An emphasis on crime, particularly in rural areas, was evident in the premier’s Throne Speech and as a theme over the past few legislative sessions in the province.
“This is what we’re hearing from Saskatchewan people is that property crime, often fuelled by addictions, has been increasing and increasing in particular in rural and remote areas of the province,” Moe said.
While punishments for crime are under federal jurisdiction, Moe wants to turn up the heat by deterring crime through the certainty that offenders will be caught.
“What we are trying to do by adding police officers in very specific, focused areas is to provide criminals with exactly that certainty — if they’re going to commit a crime, you’re going to get caught here in Saskatchewan,” he said.
On the topic of health, Moe told Gormley that Saskatchewan’s fourth wave and the entire pandemic have made this the province’s “most challenging year in a century.”

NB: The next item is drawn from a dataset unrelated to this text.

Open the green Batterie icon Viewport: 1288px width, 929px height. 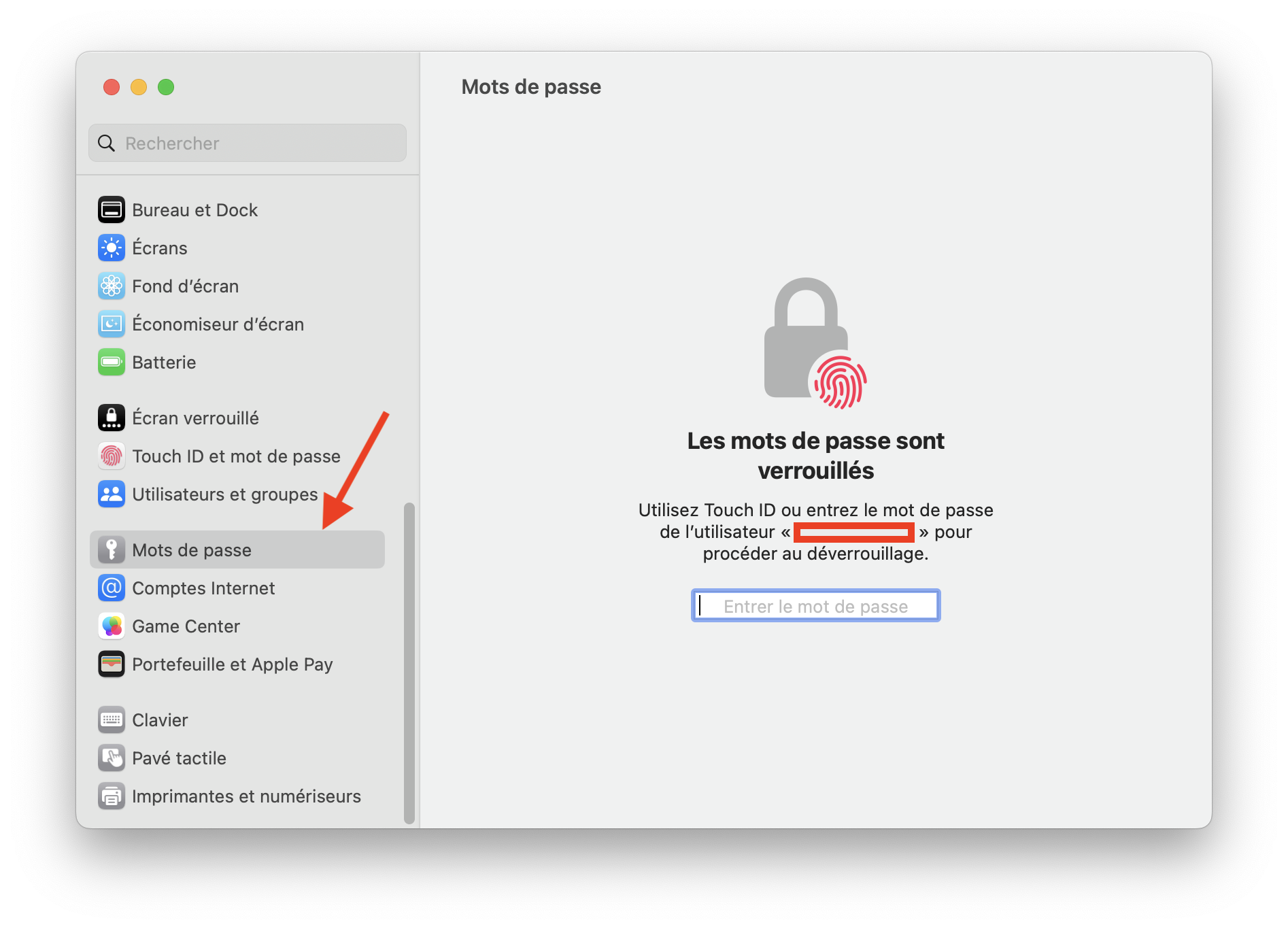click(x=112, y=362)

According to Moe, however, it’s not a gloomy outlook for the province.
“Look at what we have accomplished on the economic front,” he said. “Over $10 billion of investments in communities right across this province (are) going to create thousands of construction jobs, thousands of ongoing jobs and ultimately attract people to live here and provide our children, that next generation, the opportunity to stay here.

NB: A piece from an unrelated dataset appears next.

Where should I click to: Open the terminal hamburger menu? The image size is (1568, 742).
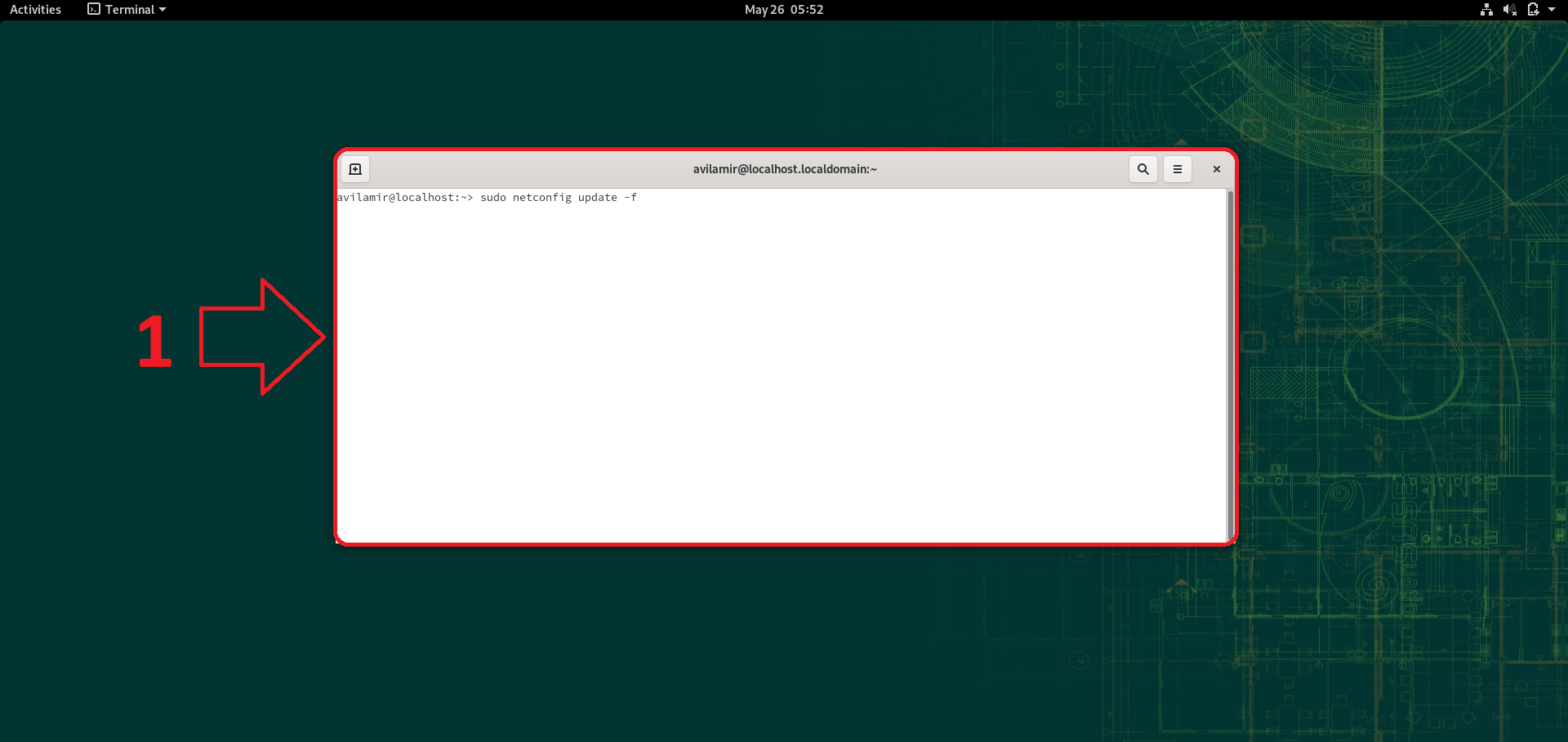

“If we can accomplish that type of investment attraction, have that type of faith in what … our province has in resources and in people to offer the world, can you imagine what we are going to be able to accomplish in the years ahead as we find our way through COVID-19 in this province?” he added.
The pandemic has also raised questions about the durability and flexibility of Saskatchewan’s health-care system, with intensive care units in the province under such strain that several patients have now had to be transferred out of province to receive proper care.
Moe said more details on the nimbleness of the Saskatchewan health-care system would be coming in the spring budget. One thing the premier anticipates will be explored is a change to the number of ICU beds. Before the pandemic, Saskatchewan had 79 beds.
“It might be 100 so we can ramp up additional surgeries (and) ultimately find our way through some of the backlog that we’re going to have not just here in Saskatchewan but across Canada and across North America in our health-care systems,” Moe explained.
But first, Moe is focused on the province’s emergence from COVID-19, something much closer now with the recent uptake in vaccinations seen in Saskatchewan since public health measures were reintroduced to the province in September.
He said 85 per cent first dose vaccination is a “very good vaccination rate for Saskatchewan,” and one he thinks can be pushed even higher, with vaccines being the fastest opportunity to resume stalled and cancelled medical services in the coming weeks.
As the legislative session begins, Moe anticipates two divergent paths between the governing Sask. Party and the NDP opposition.
“We feel that we are on the right path here in Saskatchewan and our COVID numbers are decreasing,” Moe said. “We have an opposition party that is focused on enhancing and really moving on sweeping restrictions that would then apply to all people in Saskatchewan, even the 85 per cent of people in this province that have went out and done the right thing.”
In contrast, he said the governing party “has always had and will continue to make every effort to preserve people’s freedoms that we have in our community but also ensure we are preserving the capacity we have in our health-care system.”